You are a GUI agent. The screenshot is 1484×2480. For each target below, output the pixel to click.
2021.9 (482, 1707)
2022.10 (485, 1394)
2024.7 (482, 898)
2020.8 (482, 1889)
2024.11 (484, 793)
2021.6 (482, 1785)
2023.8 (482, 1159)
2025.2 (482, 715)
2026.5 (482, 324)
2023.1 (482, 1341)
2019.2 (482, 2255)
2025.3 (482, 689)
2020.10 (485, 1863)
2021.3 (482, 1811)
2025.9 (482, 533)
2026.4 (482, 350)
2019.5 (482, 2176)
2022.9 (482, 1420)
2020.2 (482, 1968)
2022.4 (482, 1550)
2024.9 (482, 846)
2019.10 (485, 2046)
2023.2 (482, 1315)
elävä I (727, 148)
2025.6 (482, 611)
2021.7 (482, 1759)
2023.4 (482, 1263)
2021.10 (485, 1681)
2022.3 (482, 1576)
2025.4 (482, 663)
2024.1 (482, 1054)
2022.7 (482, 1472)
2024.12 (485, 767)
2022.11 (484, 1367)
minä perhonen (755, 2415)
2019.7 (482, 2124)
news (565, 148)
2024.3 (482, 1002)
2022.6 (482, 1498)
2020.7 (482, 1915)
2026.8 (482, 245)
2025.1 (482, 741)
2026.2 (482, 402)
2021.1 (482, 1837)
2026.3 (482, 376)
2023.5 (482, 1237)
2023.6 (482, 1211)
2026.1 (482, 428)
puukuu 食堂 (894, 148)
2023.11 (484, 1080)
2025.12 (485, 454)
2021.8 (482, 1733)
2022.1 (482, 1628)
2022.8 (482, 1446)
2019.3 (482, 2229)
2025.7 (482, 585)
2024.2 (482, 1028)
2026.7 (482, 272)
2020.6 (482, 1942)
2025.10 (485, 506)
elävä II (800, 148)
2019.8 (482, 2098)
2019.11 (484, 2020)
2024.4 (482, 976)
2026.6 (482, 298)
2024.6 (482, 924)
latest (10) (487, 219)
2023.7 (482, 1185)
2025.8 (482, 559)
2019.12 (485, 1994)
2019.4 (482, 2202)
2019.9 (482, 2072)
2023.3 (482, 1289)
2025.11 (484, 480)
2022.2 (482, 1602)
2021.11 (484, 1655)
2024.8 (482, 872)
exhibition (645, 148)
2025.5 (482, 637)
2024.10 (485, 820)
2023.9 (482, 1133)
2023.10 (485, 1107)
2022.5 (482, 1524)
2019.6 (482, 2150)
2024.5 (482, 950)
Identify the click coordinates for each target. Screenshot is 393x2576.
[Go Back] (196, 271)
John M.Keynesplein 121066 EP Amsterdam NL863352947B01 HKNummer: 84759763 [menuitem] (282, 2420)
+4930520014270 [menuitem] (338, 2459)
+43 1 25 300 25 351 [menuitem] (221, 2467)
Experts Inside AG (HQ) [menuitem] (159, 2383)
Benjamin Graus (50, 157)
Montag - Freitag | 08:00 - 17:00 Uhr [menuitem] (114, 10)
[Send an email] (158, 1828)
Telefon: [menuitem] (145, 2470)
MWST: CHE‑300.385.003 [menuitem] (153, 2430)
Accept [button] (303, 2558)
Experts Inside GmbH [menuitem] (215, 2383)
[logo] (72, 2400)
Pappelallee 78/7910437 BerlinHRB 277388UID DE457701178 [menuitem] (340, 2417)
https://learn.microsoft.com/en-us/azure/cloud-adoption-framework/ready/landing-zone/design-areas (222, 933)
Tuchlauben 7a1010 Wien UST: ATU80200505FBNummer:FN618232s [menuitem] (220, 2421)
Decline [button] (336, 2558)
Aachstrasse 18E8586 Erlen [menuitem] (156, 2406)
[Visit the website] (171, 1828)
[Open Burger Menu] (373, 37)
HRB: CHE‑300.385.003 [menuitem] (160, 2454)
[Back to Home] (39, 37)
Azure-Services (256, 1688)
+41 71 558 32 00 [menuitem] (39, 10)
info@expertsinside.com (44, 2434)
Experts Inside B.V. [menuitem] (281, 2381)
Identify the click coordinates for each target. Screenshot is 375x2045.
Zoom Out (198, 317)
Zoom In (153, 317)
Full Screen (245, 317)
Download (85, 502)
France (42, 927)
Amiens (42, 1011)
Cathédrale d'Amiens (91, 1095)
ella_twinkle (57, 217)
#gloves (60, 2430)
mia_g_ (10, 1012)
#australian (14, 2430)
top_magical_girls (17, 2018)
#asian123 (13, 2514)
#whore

———

Action item: Word for word, transcribe the entire listing shown above.

Task answer:
You are a GUI agent. The screenshot is 1484×2480. For each target below, output the pixel to click.
2021.9 (482, 1707)
2022.10 (485, 1394)
2024.7 (482, 898)
2020.8 (482, 1889)
2024.11 (484, 793)
2021.6 (482, 1785)
2023.8 (482, 1159)
2025.2 (482, 715)
2026.5 (482, 324)
2023.1 (482, 1341)
2019.2 (482, 2255)
2025.3 (482, 689)
2020.10 (485, 1863)
2021.3 (482, 1811)
2025.9 (482, 533)
2026.4 (482, 350)
2019.5 (482, 2176)
2022.9 (482, 1420)
2020.2 (482, 1968)
2022.4 (482, 1550)
2024.9 (482, 846)
2019.10 (485, 2046)
2023.2 (482, 1315)
elävä I (727, 148)
2025.6 (482, 611)
2021.7 (482, 1759)
2023.4 (482, 1263)
2021.10 (485, 1681)
2022.3 (482, 1576)
2025.4 (482, 663)
2024.1 (482, 1054)
2022.7 (482, 1472)
2024.12 (485, 767)
2022.11 (484, 1367)
minä perhonen (755, 2415)
2019.7 (482, 2124)
news (565, 148)
2024.3 (482, 1002)
2022.6 (482, 1498)
2020.7 (482, 1915)
2026.8 (482, 245)
2025.1 (482, 741)
2026.2 (482, 402)
2021.1 (482, 1837)
2026.3 (482, 376)
2023.5 (482, 1237)
2023.6 (482, 1211)
2026.1 (482, 428)
puukuu 食堂 (894, 148)
2023.11 (484, 1080)
2025.12 (485, 454)
2021.8 (482, 1733)
2022.1 (482, 1628)
2022.8 (482, 1446)
2019.3 (482, 2229)
2025.7 (482, 585)
2024.2 (482, 1028)
2026.7 (482, 272)
2020.6 (482, 1942)
2025.10 (485, 506)
elävä II (800, 148)
2019.8 (482, 2098)
2019.11 (484, 2020)
2024.4 (482, 976)
2026.6 (482, 298)
2024.6 (482, 924)
latest (10) (487, 219)
2023.7 (482, 1185)
2025.8 (482, 559)
2019.12 (485, 1994)
2019.4 (482, 2202)
2019.9 (482, 2072)
2023.3 (482, 1289)
2025.11 (484, 480)
2022.2 (482, 1602)
2021.11 (484, 1655)
2024.8 (482, 872)
exhibition (645, 148)
2025.5 (482, 637)
2024.10 (485, 820)
2023.9 (482, 1133)
2023.10 (485, 1107)
2022.5 (482, 1524)
2019.6 (482, 2150)
2024.5 (482, 950)
Identify the click coordinates for each target. Screenshot is 393x2576.
[Go Back] (196, 271)
John M.Keynesplein 121066 EP Amsterdam NL863352947B01 HKNummer: 84759763 [menuitem] (282, 2420)
+4930520014270 [menuitem] (338, 2459)
+43 1 25 300 25 351 [menuitem] (221, 2467)
Experts Inside AG (HQ) [menuitem] (159, 2383)
Benjamin Graus (50, 157)
Montag - Freitag | 08:00 - 17:00 Uhr [menuitem] (114, 10)
[Send an email] (158, 1828)
Telefon: [menuitem] (145, 2470)
MWST: CHE‑300.385.003 [menuitem] (153, 2430)
Accept [button] (303, 2558)
Experts Inside GmbH [menuitem] (215, 2383)
[logo] (72, 2400)
Pappelallee 78/7910437 BerlinHRB 277388UID DE457701178 [menuitem] (340, 2417)
https://learn.microsoft.com/en-us/azure/cloud-adoption-framework/ready/landing-zone/design-areas (222, 933)
Tuchlauben 7a1010 Wien UST: ATU80200505FBNummer:FN618232s [menuitem] (220, 2421)
Decline [button] (336, 2558)
Aachstrasse 18E8586 Erlen [menuitem] (156, 2406)
[Visit the website] (171, 1828)
[Open Burger Menu] (373, 37)
HRB: CHE‑300.385.003 [menuitem] (160, 2454)
[Back to Home] (39, 37)
Azure-Services (256, 1688)
+41 71 558 32 00 [menuitem] (39, 10)
info@expertsinside.com (44, 2434)
Experts Inside B.V. [menuitem] (281, 2381)
Identify the click coordinates for each target. Screenshot is 375x2045.
Zoom Out (198, 317)
Zoom In (153, 317)
Full Screen (245, 317)
Download (85, 502)
France (42, 927)
Amiens (42, 1011)
Cathédrale d'Amiens (91, 1095)
ella_twinkle (57, 217)
#gloves (60, 2430)
mia_g_ (10, 1012)
#australian (14, 2430)
top_magical_girls (17, 2018)
#asian123 (13, 2514)
#whore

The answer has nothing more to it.